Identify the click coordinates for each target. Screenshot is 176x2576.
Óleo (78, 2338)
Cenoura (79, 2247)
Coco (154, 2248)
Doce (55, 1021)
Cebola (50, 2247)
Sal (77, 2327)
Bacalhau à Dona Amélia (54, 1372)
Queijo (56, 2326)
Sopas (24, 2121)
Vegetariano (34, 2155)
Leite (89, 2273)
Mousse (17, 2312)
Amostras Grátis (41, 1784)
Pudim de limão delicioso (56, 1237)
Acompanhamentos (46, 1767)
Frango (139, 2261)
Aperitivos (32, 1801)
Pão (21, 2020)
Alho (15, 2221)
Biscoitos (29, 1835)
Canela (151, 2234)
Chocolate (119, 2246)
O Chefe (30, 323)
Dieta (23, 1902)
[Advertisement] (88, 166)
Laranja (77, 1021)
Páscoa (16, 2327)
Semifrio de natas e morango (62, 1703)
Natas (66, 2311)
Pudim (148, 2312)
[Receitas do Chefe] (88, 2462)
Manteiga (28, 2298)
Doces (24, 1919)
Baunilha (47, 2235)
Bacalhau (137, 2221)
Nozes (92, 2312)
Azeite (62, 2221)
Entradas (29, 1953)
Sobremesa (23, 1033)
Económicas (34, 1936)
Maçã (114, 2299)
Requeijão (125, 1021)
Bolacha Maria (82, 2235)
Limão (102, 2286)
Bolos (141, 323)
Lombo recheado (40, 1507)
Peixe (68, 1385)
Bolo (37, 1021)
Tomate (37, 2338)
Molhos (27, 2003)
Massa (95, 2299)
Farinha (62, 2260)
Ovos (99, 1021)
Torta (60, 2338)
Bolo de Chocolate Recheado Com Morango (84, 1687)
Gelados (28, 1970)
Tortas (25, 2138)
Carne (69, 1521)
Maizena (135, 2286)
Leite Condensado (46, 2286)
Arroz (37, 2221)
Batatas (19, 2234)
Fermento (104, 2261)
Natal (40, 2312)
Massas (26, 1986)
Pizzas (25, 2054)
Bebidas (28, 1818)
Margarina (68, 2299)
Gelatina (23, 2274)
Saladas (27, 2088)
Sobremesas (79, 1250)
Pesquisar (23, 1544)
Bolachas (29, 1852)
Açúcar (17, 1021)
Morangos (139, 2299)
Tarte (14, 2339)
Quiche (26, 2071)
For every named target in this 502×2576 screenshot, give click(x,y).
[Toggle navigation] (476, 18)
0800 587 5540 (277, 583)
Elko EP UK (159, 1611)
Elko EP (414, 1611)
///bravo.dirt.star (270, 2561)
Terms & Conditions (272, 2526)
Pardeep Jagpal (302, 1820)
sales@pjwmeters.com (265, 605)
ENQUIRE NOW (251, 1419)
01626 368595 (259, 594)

_ _ _

- **WHAT YOU ARE ASKED TO DO**
Reproduce each line in the listing above that mentions the string "target".

- **RESULT BELOW**
Identify the click coordinates for each target. Screenshot is 176x2576.
For every named target in this 502×2576 screenshot, give click(x,y).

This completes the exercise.